» Task statement: In the piece on the Pegan diet below, what portion of the plate should be covered with vegetables?

You’ve heard of the vegan diet and you’re most likely au fait with Paleo too, but how about ‘Peganism’?
Yep, we had no idea the Pegan diet existed either, but according to one of the top functional medicine doctors in the US this way of eating might be the healthiest of them all.
“Even the perfect vegan diet” will be lacking in important nutrients like omega-3 fatty acids, iron, zinc, copper, or vitamin D.
While he found that a Paleo diet can often be used as an “excuse to eat much meat and too few plant-based foods.”
He admits, however, that both diets have their strengths and he found himself somewhere in the middle, coining this way of eating the ‘pegan diet.’
“The best versions of both diets are built on the same foundation: Eat real, whole food,” Dr Hyman says of vegan and Paleo diets.
“Vegan and paleo diets focus on foods that don’t raise our blood sugar, plenty of fresh vegetables and fruits, healthy protein and fats, and no crap.”
“I synthesized the best aspects of each and integrated them with the anti-inflammatory and detoxification principles of functional medicine to create a balanced, inclusive dietary plan that changed my life and my patients’ lives, too. Now thousands of people all over the world are following the pegan diet.”
Dr Hyman’s Pegan diet rules are pretty simple:
1. Stay away from sugar
That means anything that causes a spike in our insulin production. Thhink sugar, flour, and refined carbohydrates.
2. Eat mostly plants
Half your plate should be covered with veggies. The deeper the color, the more variety, the less starchy, the better.
3. Go easy on fruits
Stick to low-glycemic fruits, like berries, kiwis, and watermelon, and enjoy the others as a treat. Think of dried fruit as candy!
4. Stay away from pesticides, antibiotics, hormones, and GMO foods
The title says it all!

» The data:
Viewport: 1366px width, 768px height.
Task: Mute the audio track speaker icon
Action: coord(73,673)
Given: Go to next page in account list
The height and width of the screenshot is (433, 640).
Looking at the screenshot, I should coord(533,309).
==
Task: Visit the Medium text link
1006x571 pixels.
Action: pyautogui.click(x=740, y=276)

» Answer to the problem: Half of the plate.